Take the data below and repeat it exactly.

- **Given entries**
Start of Block

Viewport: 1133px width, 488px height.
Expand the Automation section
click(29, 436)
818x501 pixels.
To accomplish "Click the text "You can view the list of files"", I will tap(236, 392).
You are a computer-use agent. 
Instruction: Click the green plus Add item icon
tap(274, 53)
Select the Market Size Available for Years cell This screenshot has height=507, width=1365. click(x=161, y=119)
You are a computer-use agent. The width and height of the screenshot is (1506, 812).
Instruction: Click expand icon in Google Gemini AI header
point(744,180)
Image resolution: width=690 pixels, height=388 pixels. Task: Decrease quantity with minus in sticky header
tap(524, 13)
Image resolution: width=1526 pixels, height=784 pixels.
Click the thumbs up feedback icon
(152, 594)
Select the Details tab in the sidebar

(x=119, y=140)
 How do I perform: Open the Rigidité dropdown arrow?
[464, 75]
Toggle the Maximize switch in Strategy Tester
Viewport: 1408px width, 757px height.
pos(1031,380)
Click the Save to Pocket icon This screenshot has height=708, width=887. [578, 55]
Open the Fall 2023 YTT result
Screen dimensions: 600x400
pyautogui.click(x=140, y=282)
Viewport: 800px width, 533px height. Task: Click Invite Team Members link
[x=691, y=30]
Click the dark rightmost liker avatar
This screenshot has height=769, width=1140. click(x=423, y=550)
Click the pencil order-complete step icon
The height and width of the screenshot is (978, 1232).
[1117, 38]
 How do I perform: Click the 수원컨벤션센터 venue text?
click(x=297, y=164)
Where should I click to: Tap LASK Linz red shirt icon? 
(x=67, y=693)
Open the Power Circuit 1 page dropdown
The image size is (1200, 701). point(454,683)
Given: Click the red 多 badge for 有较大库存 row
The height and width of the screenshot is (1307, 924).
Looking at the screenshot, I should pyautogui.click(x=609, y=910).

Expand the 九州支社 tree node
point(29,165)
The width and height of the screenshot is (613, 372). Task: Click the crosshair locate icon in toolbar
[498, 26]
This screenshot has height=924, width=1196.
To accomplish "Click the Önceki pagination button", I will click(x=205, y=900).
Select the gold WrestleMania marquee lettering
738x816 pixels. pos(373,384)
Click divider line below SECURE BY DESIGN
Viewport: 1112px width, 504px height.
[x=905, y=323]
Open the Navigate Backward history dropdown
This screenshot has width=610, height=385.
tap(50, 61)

End of Block

- **Output for this task**
Viewport: 1133px width, 488px height.
Expand the Automation section
click(29, 436)
818x501 pixels.
To accomplish "Click the text "You can view the list of files"", I will tap(236, 392).
You are a computer-use agent. 
Instruction: Click the green plus Add item icon
tap(274, 53)
Select the Market Size Available for Years cell This screenshot has height=507, width=1365. click(x=161, y=119)
You are a computer-use agent. The width and height of the screenshot is (1506, 812).
Instruction: Click expand icon in Google Gemini AI header
point(744,180)
Image resolution: width=690 pixels, height=388 pixels. Task: Decrease quantity with minus in sticky header
tap(524, 13)
Image resolution: width=1526 pixels, height=784 pixels.
Click the thumbs up feedback icon
(152, 594)
Select the Details tab in the sidebar

(x=119, y=140)
 How do I perform: Open the Rigidité dropdown arrow?
[464, 75]
Toggle the Maximize switch in Strategy Tester
Viewport: 1408px width, 757px height.
pos(1031,380)
Click the Save to Pocket icon This screenshot has height=708, width=887. [578, 55]
Open the Fall 2023 YTT result
Screen dimensions: 600x400
pyautogui.click(x=140, y=282)
Viewport: 800px width, 533px height. Task: Click Invite Team Members link
[x=691, y=30]
Click the dark rightmost liker avatar
This screenshot has height=769, width=1140. click(x=423, y=550)
Click the pencil order-complete step icon
The height and width of the screenshot is (978, 1232).
[1117, 38]
 How do I perform: Click the 수원컨벤션센터 venue text?
click(x=297, y=164)
Where should I click to: Tap LASK Linz red shirt icon? 
(x=67, y=693)
Open the Power Circuit 1 page dropdown
The image size is (1200, 701). point(454,683)
Given: Click the red 多 badge for 有较大库存 row
The height and width of the screenshot is (1307, 924).
Looking at the screenshot, I should pyautogui.click(x=609, y=910).

Expand the 九州支社 tree node
point(29,165)
The width and height of the screenshot is (613, 372). Task: Click the crosshair locate icon in toolbar
[498, 26]
This screenshot has height=924, width=1196.
To accomplish "Click the Önceki pagination button", I will click(x=205, y=900).
Select the gold WrestleMania marquee lettering
738x816 pixels. pos(373,384)
Click divider line below SECURE BY DESIGN
Viewport: 1112px width, 504px height.
[x=905, y=323]
Open the Navigate Backward history dropdown
This screenshot has width=610, height=385.
tap(50, 61)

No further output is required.